Topical application of F991, an immunoglobulin free light chain antagonist, prevents development of contact sensitivity in mice

Abstract

Exposure to reactive chemicals or environmental allergens can lead to hypersensitivity reactions in the skin of predisposed people. Most of these reactions are of atopic origin, but a subgroup of patients exhibits skin hypersensitivity reactions without features of atopy.
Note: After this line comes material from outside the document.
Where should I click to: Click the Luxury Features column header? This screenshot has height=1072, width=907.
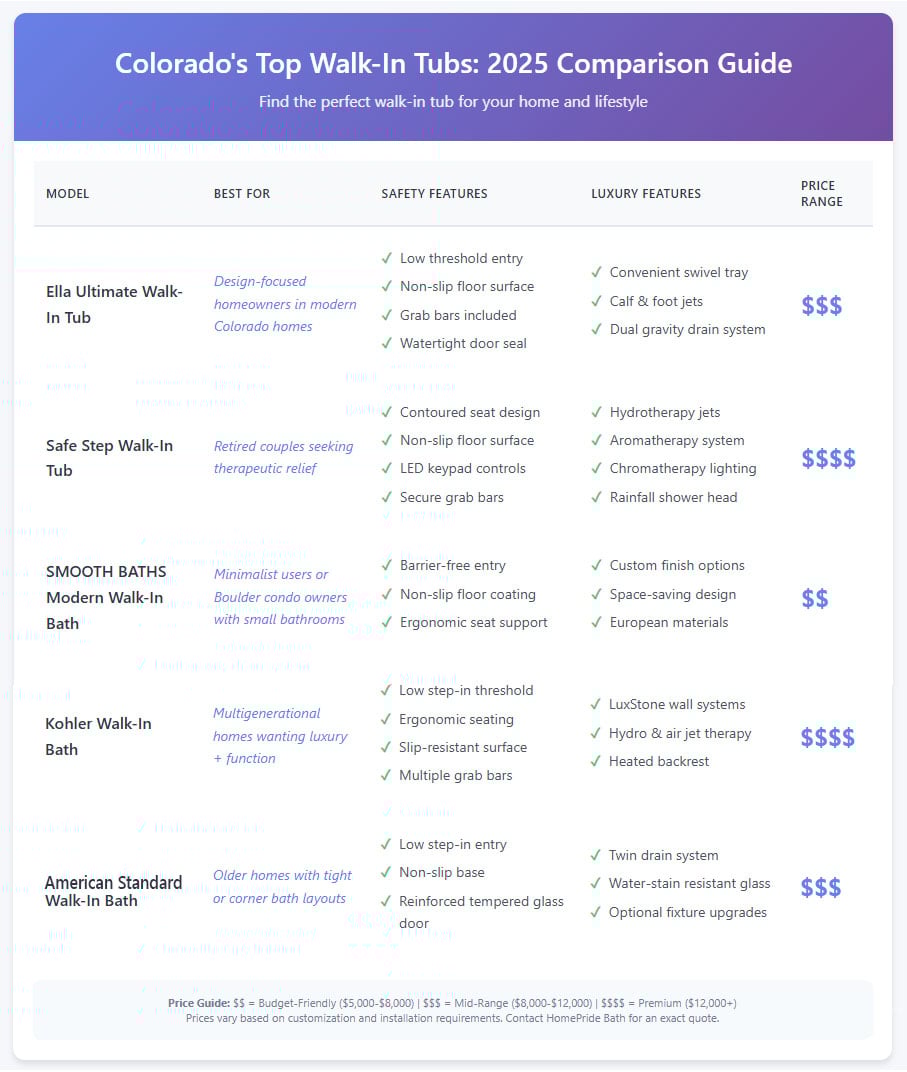(x=645, y=194)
This study was undertaken to examine the effect of inhibiting the action of Ig-free light chains in a murine model for non-atopic skin hypersensitivity by dermal application of the free light chain antagonist F991. To study the efficacy of F991, BALB/c mice were either passively immunized with trinitrophenyl (TNP)-specific immunoglobulin light chains (IgLC) and challenged with the hapten picryl chloride (PCl) or actively skin-sensitized and challenged with dinitrofluorobenzene (DNFB). The effect of F991 or control treatment was investigated by measuring local edema formation and the production of pro-inflammatory cytokines. Passive immunization with TNP-specific IgLC resulted in an increase in ear swelling 2 h after PCl challenge. F991 inhibited this enhanced ear swelling in a dose-dependent manner when applied 4 h before the sensitization with IgLC. F991 also inhibited DNFB-induced contact hypersensitivity reaction in the mouse skin 2 and 24 h after challenge when applied before challenge. Besides the prophylactic action, F991 when applied 2 h after DNFB-challenge, it was also able to attenuate symptoms of the DNFB-induced hypersensitivity reaction at 24 h after challenge. We showed that the beneficial effects of F991 are restricted to the side of application. F991 is able to effectively alleviate symptoms of contact sensitivity in mice. Our study suggests that local interference with IgLC-induced allergic symptoms may be attractive in the treatment of hypersensitivity responses.